Positive Sun Fire T2000 review in Serverwatch

August 8, 2006
Serverwatch recently published a very positive review of the Sun Fire T2000 server.  Charlie Schluting notes that the T2000 is one serious server, with a host of innovative features due largely to the new T1 processor. He explains in detail the T1 processor’s unique core structure, which is the first of its kind, but says it won’t remain competition-free for long. 

Charlie goes on to explain that the T1 has a relatively low clock speed compared to the power-intensive and hotter Opteron and Xeon processors. “When most of a process’ time is spent waiting on memory anyway, it makes sense that each core of the CPU have something to do rather than sit idle, and this is how the T1 outperforms everyone else in high-utilization situations.

Charlie explains that while single-thread performance is admittedly slower, the high throughput computing is exceedingly impressive. In benchmark testing, he tasked a V240 dual processor server with building the GNU C compiler in a parallel fashion. Giving it 30 processes (make -j30), as expected, brought the machine to its knees. On the T2000, however, ‘mpstat’ came to life, and ‘prstat’ showed ‘cc’ processes on each of the 24 processors. Charlie states, “the really interesting part is that although the load average was more than 25, you’d never know it: It was as responsive as always. Five minutes later we had gcc-4.1 built and ready to use.
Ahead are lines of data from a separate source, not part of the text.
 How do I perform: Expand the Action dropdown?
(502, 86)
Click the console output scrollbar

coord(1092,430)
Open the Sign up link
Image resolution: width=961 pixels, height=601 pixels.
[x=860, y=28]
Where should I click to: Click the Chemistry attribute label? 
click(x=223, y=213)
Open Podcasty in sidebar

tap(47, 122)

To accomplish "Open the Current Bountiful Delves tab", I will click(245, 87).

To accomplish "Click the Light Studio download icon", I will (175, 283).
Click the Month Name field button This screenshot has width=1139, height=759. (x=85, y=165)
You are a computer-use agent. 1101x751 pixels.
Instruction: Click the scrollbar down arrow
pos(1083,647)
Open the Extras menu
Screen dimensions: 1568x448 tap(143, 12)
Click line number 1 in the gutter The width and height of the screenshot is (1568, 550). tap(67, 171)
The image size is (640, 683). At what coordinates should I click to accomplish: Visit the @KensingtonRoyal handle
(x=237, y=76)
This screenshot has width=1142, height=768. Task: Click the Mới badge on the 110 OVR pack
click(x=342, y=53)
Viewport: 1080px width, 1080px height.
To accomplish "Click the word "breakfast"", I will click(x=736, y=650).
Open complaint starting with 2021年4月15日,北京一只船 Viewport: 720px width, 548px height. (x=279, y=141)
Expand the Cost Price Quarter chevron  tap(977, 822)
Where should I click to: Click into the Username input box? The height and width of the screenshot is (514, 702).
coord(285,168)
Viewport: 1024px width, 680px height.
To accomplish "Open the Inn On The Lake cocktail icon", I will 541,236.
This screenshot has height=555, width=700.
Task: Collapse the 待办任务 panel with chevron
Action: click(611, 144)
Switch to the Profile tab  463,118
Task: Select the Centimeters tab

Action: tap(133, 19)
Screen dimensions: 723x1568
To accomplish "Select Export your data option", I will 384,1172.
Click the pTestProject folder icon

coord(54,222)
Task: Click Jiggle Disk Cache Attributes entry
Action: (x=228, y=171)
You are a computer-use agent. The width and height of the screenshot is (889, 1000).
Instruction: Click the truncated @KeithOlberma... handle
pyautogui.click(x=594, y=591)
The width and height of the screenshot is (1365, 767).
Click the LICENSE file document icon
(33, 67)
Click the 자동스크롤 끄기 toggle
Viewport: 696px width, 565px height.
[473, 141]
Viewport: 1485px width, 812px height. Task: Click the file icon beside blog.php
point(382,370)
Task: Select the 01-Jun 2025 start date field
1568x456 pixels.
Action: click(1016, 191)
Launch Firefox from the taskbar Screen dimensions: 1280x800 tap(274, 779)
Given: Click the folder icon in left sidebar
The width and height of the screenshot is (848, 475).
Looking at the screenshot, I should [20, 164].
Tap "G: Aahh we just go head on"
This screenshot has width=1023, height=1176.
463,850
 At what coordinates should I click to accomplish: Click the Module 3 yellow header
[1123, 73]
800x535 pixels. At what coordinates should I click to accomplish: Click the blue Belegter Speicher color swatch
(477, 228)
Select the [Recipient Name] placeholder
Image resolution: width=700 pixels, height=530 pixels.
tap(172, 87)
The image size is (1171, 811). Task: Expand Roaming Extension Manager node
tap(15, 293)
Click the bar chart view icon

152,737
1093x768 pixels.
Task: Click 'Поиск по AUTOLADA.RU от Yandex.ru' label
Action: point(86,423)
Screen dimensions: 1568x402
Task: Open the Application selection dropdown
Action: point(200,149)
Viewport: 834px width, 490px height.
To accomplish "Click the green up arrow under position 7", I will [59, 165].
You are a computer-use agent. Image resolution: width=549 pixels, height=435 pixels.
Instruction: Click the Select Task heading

The T2000 is truly an amazing machine.

Thanks a bunch to Peter for his technical support during the review

Network Computing positions Sun as SOA governance leader

August 7, 2006


Network Computing has recently published a feature article on SOA Governance, and Sun is postioned very well in the piece.  The article is a detailed analysis of the SOA governance market highlighting the most relevant vendors in the market.

The first part of the article serves as an SOA governance primer, breaking it down between design-time governance and run-time governance.  Lori states that SOA registry/repository products available now handle design-time governance quite well, but have a long way to go for run-time governance.  

She then dives deeper by focusing on what she terms “regrep”, or the registry/repository as the “heart” of any governance initiative.  It is in this section that she calls out specific vendors: Sun, Infravio, Systinet, Fujitsu Software AG, LogicLibrary and Flashline. 

In this part, she explains the difference between UDDI and ebXML, stating that ebXML “was designed without concern for what might be managed within a registry based on ebXML, focusing instead on providing implementers with flexibility and extensibility, which can then be passed on to users.” She positions Sun as a leader in driving ebXML: “Sun Microsystems uses ebXML — in fact Sun’s implementation runs in tandem with the open-source ebXML registry, freebXML.